Sul nuovo Patent Box c’è urgente bisogno di fare chiarezza, delineando le zone d’ombra e i margini di applicazione: è questo l’appello lanciato dai professionisti di Archita Engineering, azienda nata nel 2013 e che si occupa di certificazioni, sicurezza sul lavoro e innovazione con particolare riferimento alla Transizione 4.0.
Una “società di ingegneria che si è prestata alla finanza” — come la definisce Matteo Iubatti, Amministratore Delegato dell’azienda — costruita unendo l’esperienza acquisita dai fondatori nel corso di anni dedicati alla consulenza alle imprese.
Forte di questo background, l’azienda ha saputo costruire un portfolio di servizi di consulenza per affiancare le imprese nei loro percorsi di innovazione, a partire dalle opportunità di finanziamento e agevolazione fondamentali per poter concretizzare gli investimenti necessari.

• [RIGHE DEL DATASET]:
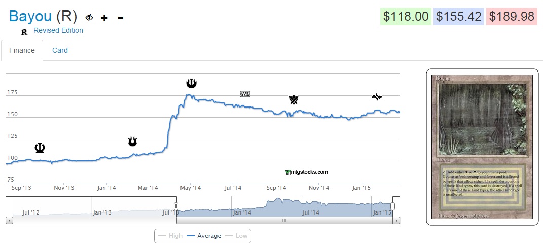
Task: Click the flame set icon near Feb '14
Action: [x=132, y=141]
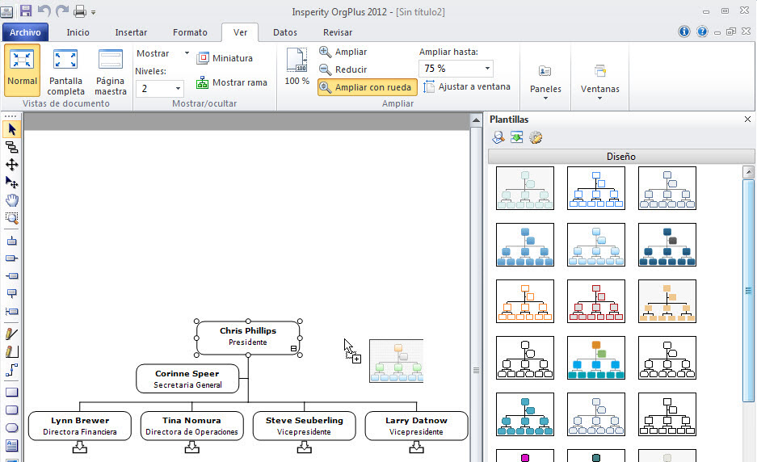The height and width of the screenshot is (462, 757).
Task: Click the save icon in title bar
Action: tap(26, 11)
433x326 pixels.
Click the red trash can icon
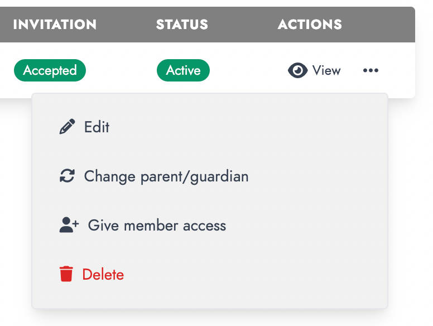66,274
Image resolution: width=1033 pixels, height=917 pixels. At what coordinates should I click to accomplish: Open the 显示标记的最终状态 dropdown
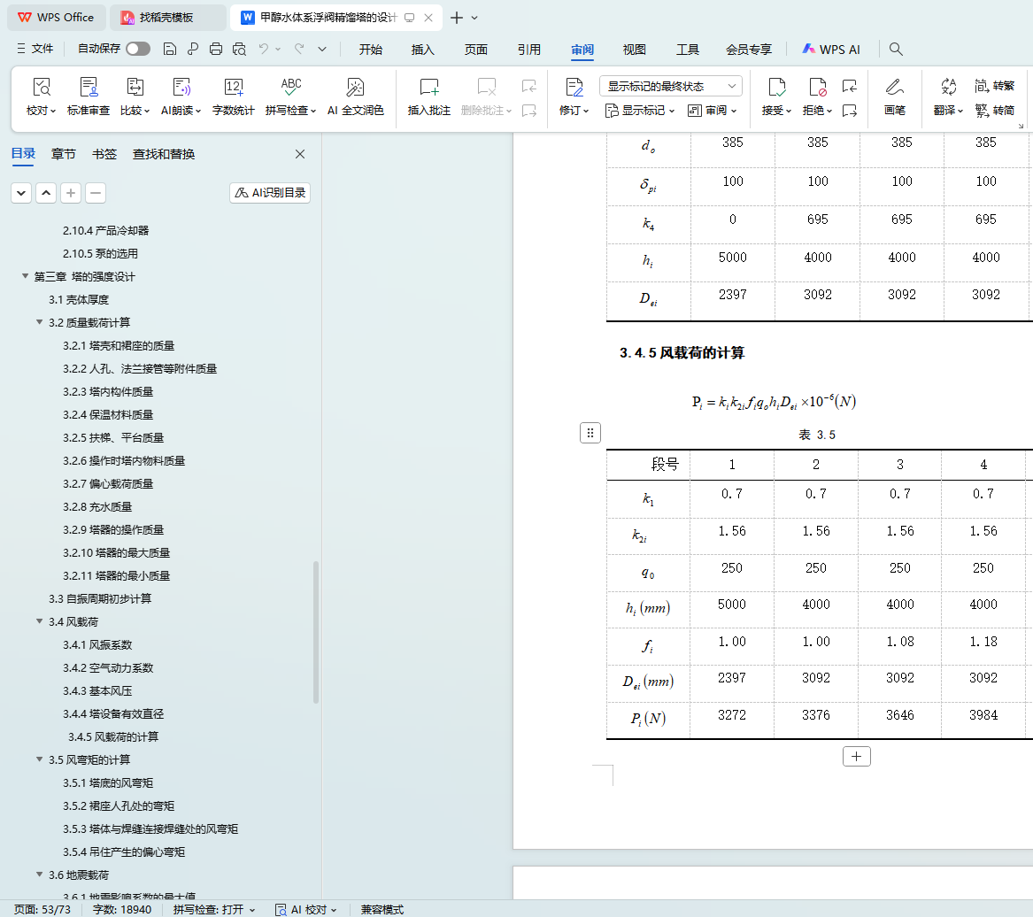[670, 86]
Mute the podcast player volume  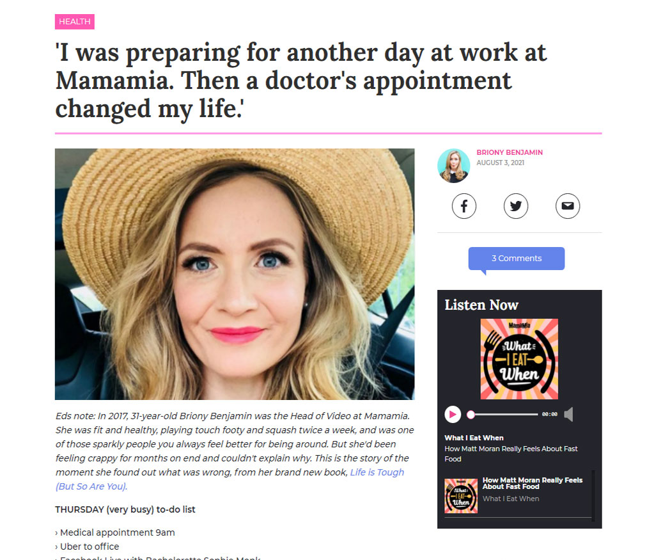569,414
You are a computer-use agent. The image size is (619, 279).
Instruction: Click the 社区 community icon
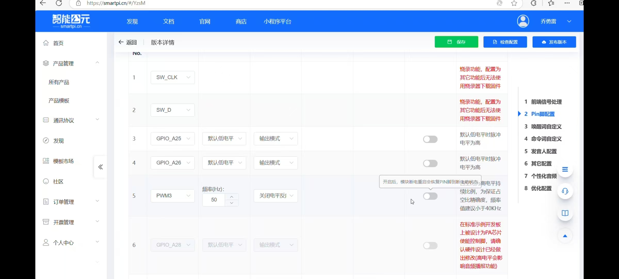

• [COMPITI DELL'ESERCIZIO]:
[A] Riscrivi in forma più breve il paragrafo del testo sul Patent Box che inizia con "Forte di questo background", mantenendone i fatti principali.
[B] Prosegui il testo sul Patent Box a partire dalla sua ultima frase.

• [RISULTATI PER COMPITO]:
[A] Grazie all'esperienza dei fondatori, l'azienda ha creato un insieme di servizi di consulenza per accompagnare le imprese nell'innovazione. Il punto di partenza sono le opportunità di finanziamento e agevolazione necessarie per realizzare gli investimenti.

[B]
Indice degli argomenti
Da un sistema che premia l’innovazione a uno che premia la spesa: cosa non piace del nuovo Patent Box
Tra le opportunità a disposizione delle imprese c’era, e continua ad esserci, il Patent Box, una agevolazione nata per incentivare le imprese a formalizzare il proprio patrimonio di proprietà intellettuale Una misura, tuttavia, che ha subito profonde modifiche a cavallo tra il 2021 e il 2022, prima con la revisione introdotta a ottobre con il Decreto Fiscale (DL 146/2021) e poi con le modifiche apportate dalla Legge di Bilancio per il 2022.
Per comprendere quanto poco abbiano in comune lo strumento attuale e quello preesistente basta considerarne i meccanismi operativi.
Il vecchio strumento prevedeva l’esclusione dalla base imponibile del 50% dei redditi derivanti dall’utilizzo, anche congiunto, di software protetti da copyright, brevetti industriali, disegni e modelli, processi, formule e informazioni relativi a esperienze acquisite nel campo industriale, commerciale o scientifico giuridicamente tutelabili.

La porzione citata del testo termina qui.